I made it through the first crazy basketball week - hooray!
We made it home at 11:00 last night so forgive me for posting my Five for Friday on Saturday. :-)
This gave me a giggle this week. I did give her full credit, but had her try again so I knew she understood the meaning of the words.
We continued our work on writing lab reports by following one of Lucy Calkins' easy experiments. We built catapults with plastic spoons, rubber bands, and a ruler. Then we launched ping pong balls and cotton balls to determine which went farther. The kids had a great time!
After my latest survey, I was reminded about how much my kids love this easy classroom management tool - the "Following Directions Game." I don't take credit for it--learned it from the best (Kristi - :-)).
Kristi uses her points game for many things throughout the day, such as coming to the carpet quickly and quietly. I don't necessarily do that anymore because I use Class Dojo. Every so often I will give some points during the day, but I definitely use the points for the "Following Directions Game."

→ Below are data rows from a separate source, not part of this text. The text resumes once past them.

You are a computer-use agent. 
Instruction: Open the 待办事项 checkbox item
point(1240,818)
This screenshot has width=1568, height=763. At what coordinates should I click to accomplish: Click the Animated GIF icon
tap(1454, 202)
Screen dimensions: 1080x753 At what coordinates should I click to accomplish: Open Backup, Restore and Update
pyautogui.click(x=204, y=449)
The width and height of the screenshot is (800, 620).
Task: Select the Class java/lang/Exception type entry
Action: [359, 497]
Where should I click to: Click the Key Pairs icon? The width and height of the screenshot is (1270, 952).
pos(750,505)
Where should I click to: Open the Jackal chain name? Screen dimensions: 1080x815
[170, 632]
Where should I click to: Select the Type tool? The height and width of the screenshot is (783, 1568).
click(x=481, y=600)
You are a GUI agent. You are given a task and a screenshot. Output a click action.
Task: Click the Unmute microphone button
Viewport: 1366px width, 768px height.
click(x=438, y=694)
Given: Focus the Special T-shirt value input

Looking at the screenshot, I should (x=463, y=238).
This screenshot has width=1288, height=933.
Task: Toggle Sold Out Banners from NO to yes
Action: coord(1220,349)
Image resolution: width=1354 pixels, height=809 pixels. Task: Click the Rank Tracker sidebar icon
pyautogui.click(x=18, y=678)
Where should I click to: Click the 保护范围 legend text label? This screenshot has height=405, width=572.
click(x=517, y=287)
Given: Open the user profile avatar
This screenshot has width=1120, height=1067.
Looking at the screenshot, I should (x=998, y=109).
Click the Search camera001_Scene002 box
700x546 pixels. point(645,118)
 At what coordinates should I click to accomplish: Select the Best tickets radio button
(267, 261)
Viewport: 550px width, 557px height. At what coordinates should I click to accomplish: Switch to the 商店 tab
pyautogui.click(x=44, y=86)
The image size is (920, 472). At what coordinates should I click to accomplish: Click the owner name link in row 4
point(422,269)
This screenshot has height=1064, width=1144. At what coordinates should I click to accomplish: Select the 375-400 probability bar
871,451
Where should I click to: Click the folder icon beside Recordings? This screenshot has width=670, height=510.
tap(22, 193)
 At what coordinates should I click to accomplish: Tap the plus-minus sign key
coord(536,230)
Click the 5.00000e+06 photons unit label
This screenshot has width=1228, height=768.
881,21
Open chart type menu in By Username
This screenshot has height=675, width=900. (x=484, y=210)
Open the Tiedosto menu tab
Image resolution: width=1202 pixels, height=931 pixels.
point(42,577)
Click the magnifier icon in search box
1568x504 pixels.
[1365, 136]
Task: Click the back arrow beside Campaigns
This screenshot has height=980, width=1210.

Here's what it looks like on the board:
|This is rare - me in the lead! I told the kids I had to take a picture because it never happens!|
My students sit in color teams, so there is also a scoreboard for them as a team (Kristi uses boys vs. girls so that is always an option as well).
The game is pretty simple. At the end of the day, I will get their attention and tell them we are starting the Following Directions Game. I then give them a set of directions that I want followed such as:
Pick up your mail.
Pack up your GO Book and library books into your backpack.
Check your floors (for trash).
Clean off your desks.
Push in your chairs.
Then I say something like, "If you talk, you're out. If you run, you're out."
Sometimes to joke around with them, I'll add things like, "If you laugh, you're out. If you sneeze, you're out." Anything to make it fun. Of course, they know I'm kidding on these.
Then I say, "Go," and the magic happens. Complete silence while they are following my directions quickly. They even remind each other to pick up mail, etc. without their voices (of course). I am left with a clean classroom and they think it is the funnest thing ever.
The best part is I leave them in suspense and they have to wait until the next day to see who won the game. The waiting kills them! LOL!
Rewarding points works like this…if I get no one out, the class and all the teams get the points (right now it is worth a million, but we have worked up to that and will continue to go higher). Let's say I get one person from the red team out. Each team other than red gets the points. The class gets 750,000 and I get 250,000.
During the game, I also say things like, "Who's going to talk for me? Oh, I know so-and-so wants to give me points. Make sure to leave your chairs out." Hee hee. It is so much fun.
On Mondays, we read the points and determine who won for the previous week. No prize for the class winning (which is almost a given). They just like to beat me! I will sometimes give the winning color team a sticker, piece of candy, but even that is not necessary to make this game work for you.
Seriously. Try it.
It was cold this week! Yuck! I am not a fan of winter.
|Can you see the #6 sentence? I explained all week what kind of "there, they're, their" this was and they still struggled. How do you teach it??? Ideas?|
With my crazy week (four nights of basketball), this is the first time all year I have brought home papers to grade. :-(
Enjoy your weekend!
I'm resting up for another crazy week ahead!